Small UK firms benefit from resurgence in local authentic heritage products
According to its Buying British in 2017 report the organisation has seen an uptick in more modest-sized new joiners compared to previous years, as consumers increasingly want their food, drink and clothing to have a local heritage and fewer air miles. In 2016, 78% of new members had a turnover of £500,000 or less, compared to 58% of all members in 2015, demonstrating a strong shift towards smaller businesses.
Of the major supermarkets, Tesco was found to afford the most opportunities to GS1 UK’s new joiners over the past five years followed by Waitrose.
The apparel sector was the most significant source of new joiners in 2016 at 21%. Meanwhile, businesses in the food and groceries sector comprised the largest single percentage of GS1 UK’s membership at 20% and accounted for 12% of new joiners in 2016.

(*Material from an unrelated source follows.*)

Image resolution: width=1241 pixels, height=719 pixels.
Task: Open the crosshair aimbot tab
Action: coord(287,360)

The study found that 79% of consumers said they thought about the provenance of their food while just a fifth said they never considered it. Three-fifths of shoppers said place of origin was at least as important to them as other factors, such as price and quality, and 55% specifically said they preferred buying UK brands to support British businesses. Reasons given include increased trustworthiness and companies being more attuned to needs and tastes.
An uplift in demand for craft drinks was reflected in the growth of GS1 UK beverage members. Although drinks manufacturers accounted for a relatively small percentage of overall members – less than 1% of GS1 UK’s total membership – they made up 3% of new joiners in 2016.

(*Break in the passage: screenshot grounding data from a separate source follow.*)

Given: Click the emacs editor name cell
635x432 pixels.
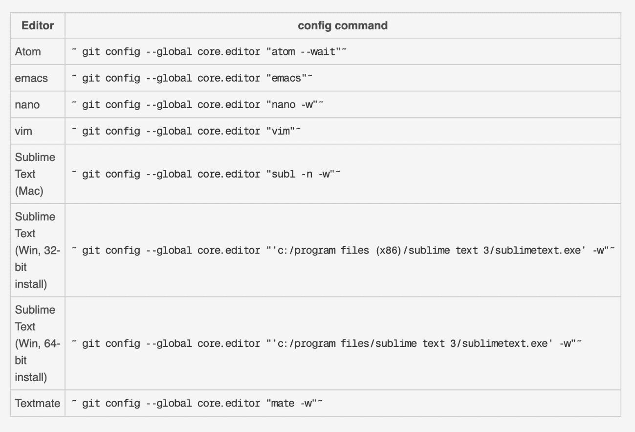Looking at the screenshot, I should click(31, 78).
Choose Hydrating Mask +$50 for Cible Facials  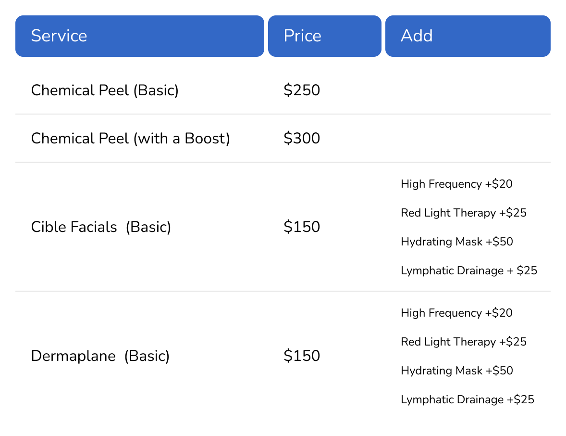coord(457,242)
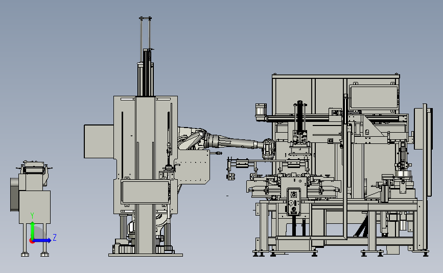
Task: Click the window panel on right machine enclosure
Action: tap(374, 97)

The GS1 UK data also reveals that the most popular sales channel for 71% of members was online via their own websites. This was followed closely behind by online marketplaces such as Amazon and eBay. Reflecting the trend towards smaller local companies, only a third said they used wholesale or distribution channels, and just a quarter used other retail stores.

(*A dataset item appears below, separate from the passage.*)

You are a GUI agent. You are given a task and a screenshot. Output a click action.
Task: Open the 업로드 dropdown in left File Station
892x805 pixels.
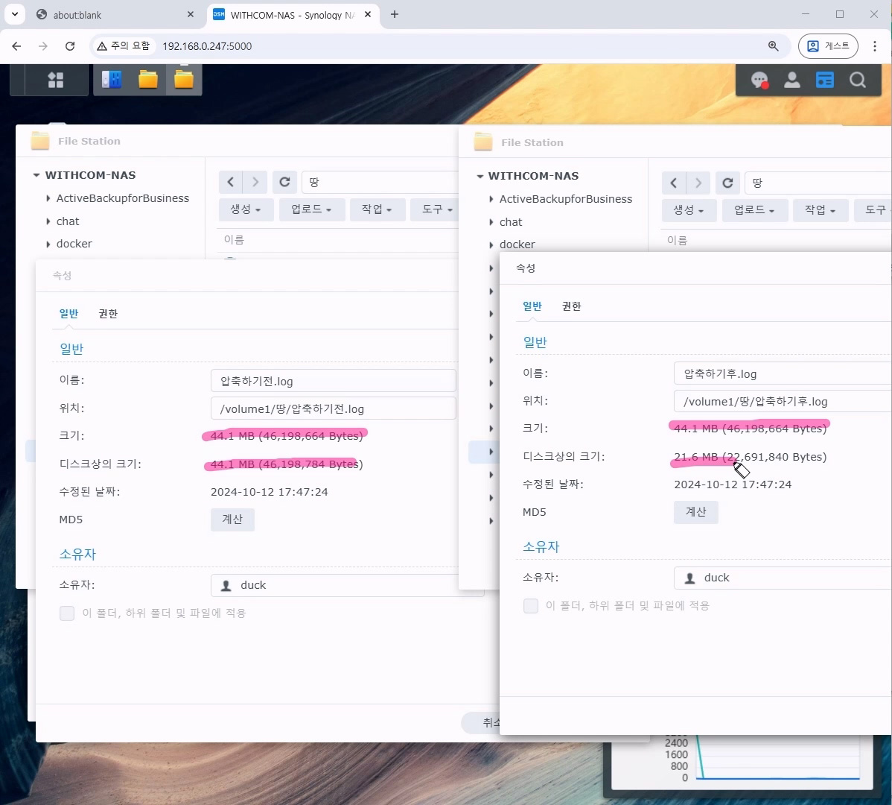coord(311,209)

Gary Lynch, chief executive at GS1 UK, said:: “GS1 data shows consumers are becoming more domestically focused when it comes to their spending habits. Heritage, provenance and traceability are no longer nice-to-haves but increasingly important factors that can make the difference between where consumers choose to spend their money. While there will always be some products and services we’re happy to go to major multinationals for, supporting the local start-up is back on the agenda.”